If the Senate does not take up the bill, airlines will be forced to lay off 30,000 workers starting October 1. Many of the workers have already been notified of the layoffs so many are expected to lose their jobs in just 12 days. September 30th is when aid from the original stimulus bill runs out and a requirement that prevents layoffs ends.
“The Payroll Support Program (PSP) protected workers from involuntary furloughs, and kept us connected to healthcare and other benefits,” said AFA-CWA President Sara Nelson. “It also prevented bad corporate behavior: no buybacks; no executive raises or bonuses; no paying out for Wall Street investors; no cutting service to small markets to save money. And it worked, delivering critical aid more efficiently and at a far lower cost than any other job programs included in earlier relief packages. And as essential workers, we kept vital aviation service running to every community.”
The $25 billion stimulus plan would provide the funding needed to save the 30,000 jobs through March of 2021. The plan has bipartisan support, with 16 Republican senators and over 200 House members announcing their support for the bill in August. Democrats are also supporting the plan as part of a larger stimulus plan. Trump has also indicated that he would like to see the funding move forward, yet he has failed to pressure Senate Majority Leader Mitch McConnell and the deficit hawks in the Republican caucus to support the bill. Instead, McConnell wants to pass a so-called “skinny bill” that fails to provide relief for the airline industry.
Further complicating matters, the federal budget is slated to also run out on September 30th, meaning that Congress also needs to reach a funding deal with the White House to avoid a government shutdown.

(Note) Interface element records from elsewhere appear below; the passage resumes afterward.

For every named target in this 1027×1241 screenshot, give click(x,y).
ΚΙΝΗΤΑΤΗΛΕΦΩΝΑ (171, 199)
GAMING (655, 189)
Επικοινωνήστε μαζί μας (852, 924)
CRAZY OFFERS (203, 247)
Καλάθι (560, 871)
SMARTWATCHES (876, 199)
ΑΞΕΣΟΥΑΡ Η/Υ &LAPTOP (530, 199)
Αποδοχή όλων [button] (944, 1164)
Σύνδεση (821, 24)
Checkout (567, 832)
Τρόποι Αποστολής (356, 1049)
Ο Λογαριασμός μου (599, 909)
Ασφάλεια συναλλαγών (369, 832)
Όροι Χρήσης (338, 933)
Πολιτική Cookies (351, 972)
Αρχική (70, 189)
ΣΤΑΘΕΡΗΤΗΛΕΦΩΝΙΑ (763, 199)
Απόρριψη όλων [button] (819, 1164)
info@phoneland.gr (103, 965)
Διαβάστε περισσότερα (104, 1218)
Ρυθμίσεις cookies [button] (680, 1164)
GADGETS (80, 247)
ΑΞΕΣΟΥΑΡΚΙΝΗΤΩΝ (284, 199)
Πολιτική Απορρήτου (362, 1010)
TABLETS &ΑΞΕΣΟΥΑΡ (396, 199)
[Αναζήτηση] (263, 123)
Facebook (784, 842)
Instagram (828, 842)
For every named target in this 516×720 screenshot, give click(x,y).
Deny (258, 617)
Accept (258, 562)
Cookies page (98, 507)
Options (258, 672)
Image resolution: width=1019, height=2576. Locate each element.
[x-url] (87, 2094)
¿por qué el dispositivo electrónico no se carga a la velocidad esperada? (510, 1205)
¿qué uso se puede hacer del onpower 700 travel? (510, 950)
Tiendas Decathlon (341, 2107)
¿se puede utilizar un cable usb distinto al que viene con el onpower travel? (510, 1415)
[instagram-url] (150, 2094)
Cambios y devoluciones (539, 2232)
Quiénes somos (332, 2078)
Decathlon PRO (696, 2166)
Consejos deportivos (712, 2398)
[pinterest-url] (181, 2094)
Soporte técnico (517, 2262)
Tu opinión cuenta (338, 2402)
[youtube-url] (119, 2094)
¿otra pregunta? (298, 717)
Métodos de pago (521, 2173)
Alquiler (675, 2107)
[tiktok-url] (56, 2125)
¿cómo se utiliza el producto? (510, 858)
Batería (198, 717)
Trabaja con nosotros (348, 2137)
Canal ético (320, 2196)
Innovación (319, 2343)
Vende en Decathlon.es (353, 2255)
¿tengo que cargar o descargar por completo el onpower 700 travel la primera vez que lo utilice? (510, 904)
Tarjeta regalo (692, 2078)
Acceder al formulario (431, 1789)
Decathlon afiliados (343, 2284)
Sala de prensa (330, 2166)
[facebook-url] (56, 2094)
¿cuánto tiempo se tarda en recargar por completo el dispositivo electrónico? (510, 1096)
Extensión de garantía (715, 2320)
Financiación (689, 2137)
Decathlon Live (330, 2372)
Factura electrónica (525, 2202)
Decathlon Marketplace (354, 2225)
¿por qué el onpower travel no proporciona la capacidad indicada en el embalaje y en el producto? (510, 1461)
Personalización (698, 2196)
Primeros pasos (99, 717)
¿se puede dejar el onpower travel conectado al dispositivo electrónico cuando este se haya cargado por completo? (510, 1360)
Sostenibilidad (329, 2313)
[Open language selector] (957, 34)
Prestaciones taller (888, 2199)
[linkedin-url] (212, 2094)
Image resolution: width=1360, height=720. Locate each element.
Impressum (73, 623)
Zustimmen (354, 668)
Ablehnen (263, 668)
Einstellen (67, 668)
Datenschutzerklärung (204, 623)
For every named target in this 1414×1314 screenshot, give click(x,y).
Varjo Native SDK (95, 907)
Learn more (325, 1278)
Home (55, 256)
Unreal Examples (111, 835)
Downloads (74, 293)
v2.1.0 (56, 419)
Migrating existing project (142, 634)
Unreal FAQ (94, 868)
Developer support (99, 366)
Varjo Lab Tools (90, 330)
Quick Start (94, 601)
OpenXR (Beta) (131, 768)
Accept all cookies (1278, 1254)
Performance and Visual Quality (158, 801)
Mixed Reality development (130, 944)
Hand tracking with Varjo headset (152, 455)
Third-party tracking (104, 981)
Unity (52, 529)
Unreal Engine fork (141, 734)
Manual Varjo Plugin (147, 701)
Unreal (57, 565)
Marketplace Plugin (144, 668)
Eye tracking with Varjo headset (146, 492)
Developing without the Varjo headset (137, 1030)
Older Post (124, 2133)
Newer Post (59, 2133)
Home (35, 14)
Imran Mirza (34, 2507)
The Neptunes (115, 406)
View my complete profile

“I have been a union negotiator for more than 20 years,” said Nelson. “I know a deal can come together in hours, even in the deepest stalemate. And I also know – because we are talking to members across Congress – there is an agreement that only requires leadership to make. We saw how quickly Washington can move at the end of the 2019 shutdown when a deal was reached within a few hours of air traffic stopping at a handful of airports. There is a deal to be made. No more delays. Make it. Pass relief now.”